Govanhill Picture House based in Govanhill, Glasgow, was an Egyptian-themed cinema built in 1926 which was designed by architect Eric A. Sutherland and seated 1,200. It remained in use as a cinema until 1961 and then as a bingo hall till 1974. It was the warehouse and head office of John Greenlees Ltd shoe shops from the early 60s until late 1980s. Subsequently, the building was used as a warehouse.

The building was re-roofed in 2012 due to its poor state of repair and general neglect.

In 2018, plans were unveiled that the B-listed cinema was to be used again for its original purpose by Queer Classics Film Festival (QCFF). The event that took take place in August 2018 had the backing of Glasgow School of Art and University of Glasgow, the latter being where event organiser Lydia Honeybone is studying a postgraduate degree in Curatorial Practice.

as of 2025 it contains a Halal Grocer and also a Fabric shop.

currently there is no cinema in govanhill.

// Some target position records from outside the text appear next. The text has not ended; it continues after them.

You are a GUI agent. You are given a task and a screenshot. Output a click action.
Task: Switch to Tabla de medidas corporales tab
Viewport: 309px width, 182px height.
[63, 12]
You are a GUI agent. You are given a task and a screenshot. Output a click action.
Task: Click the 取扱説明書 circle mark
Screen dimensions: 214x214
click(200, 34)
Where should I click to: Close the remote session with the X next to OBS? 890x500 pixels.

“I have long been fascinated by Govanhill Picture House, it’s been a dream of mine for years now to hold an event there and partially the reason I moved to the Southside"

In September 2019, the building was used again as a cinema with the screening of the 1920s film, The Open Road. The event was co-organised by Lydia Honeybone and Shireen Taylor as Glasgow Artists’ Moving Image Studios (GAMIS).